Autre technique majeure de son art, de moins en moins enclin à l’expression, il peint de grandes toiles noires rompues par des petits stripes réservés et recolorés de beige.

En 2007, il découvre le musée Burda, sa diversité, les possibilités de la peinture contemporaine.

En septembre 2010, c’est la rupture. Il quitte Strasbourg pour Lille. Alain Edouard Antoine n’est plus et se prénomme Antoine.

Après une période trouble et de questionnement de 2 ans sans vraiment que la peinture ne le quitte il décide de se remettre au travail, lit, voyage énormément, désapprend, renonce à sa mécanique. Il va régulièrement à New York, visite les galeries, va au MOMA et au WHITNEY MUSEUM, découvre l’œuvre sur papier de Basquiat.

EXTRAIT DE DONNÉES:
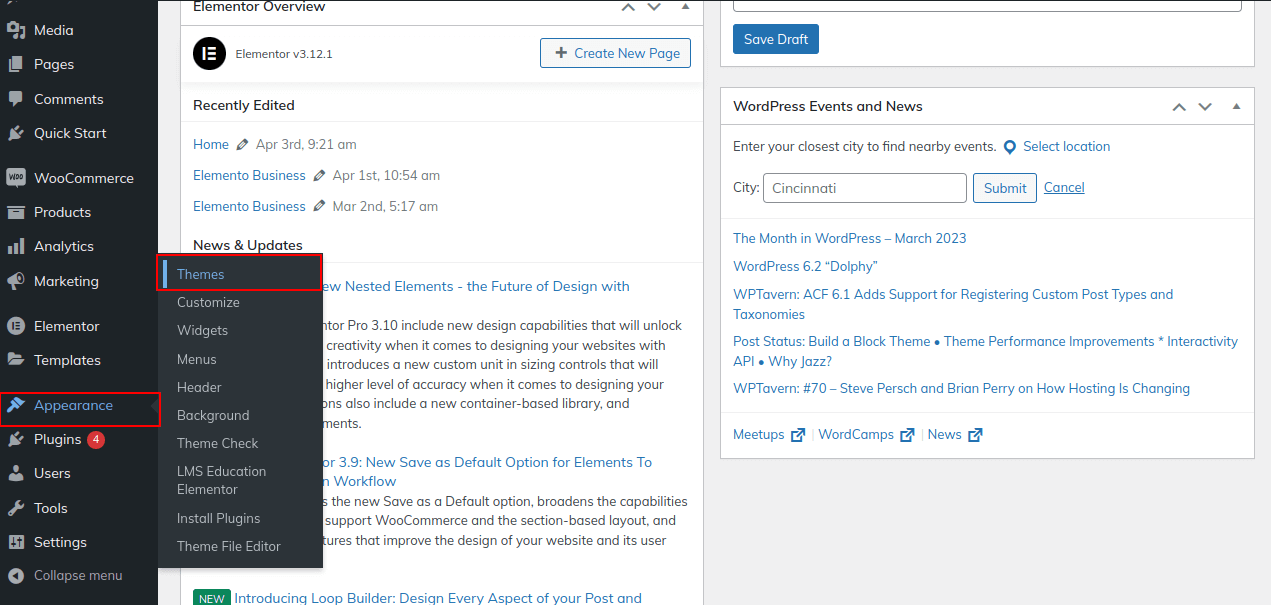Open Themes from the Appearance submenu

201,274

CONSIGNES:
#1 Relevez tous les musées nommés dans le texte sur le parcours du peintre.
#2 Poursuivez le texte sur le parcours du peintre après sa dernière phrase.

RÉPONSES PAR CONSIGNE:
#1
- le musée Burda
- le MOMA
- le WHITNEY MUSEUM

#2
En 2015, plus inspiré par le fait de peindre que par l’objet qu’est la toile elle-même ou par une quelconque symbolique que cette dernière pourrait représenter, il plisse des toiles sur ses châssis qu’il peint ensuite de façon monochrome , sa peinture ne cherche plus à exprimer quelque chose. Les plis forment des traces sur la toile, des nuances, une profondeur.

Début 2017, libéré de tout automatisme, devenu insensible « au rendu » de la toile et à un aspect esthétique, il laisse la peinture lui dicter la conduite à suivre. Plus attiré aujourd’hui par la peinture américaine des années 80, comme Basquiat , Twombly , le matiérisme de Tapies ou les travaux sur papier de Richter, il développe une gestualité radicale, comme un élan.

Au départ, la toile préparée dimensionne le sentiment qu’il veut exprimer, des superpositions de faux blancs , de beige, symboliquement, ces fonds clairs représentent la vie.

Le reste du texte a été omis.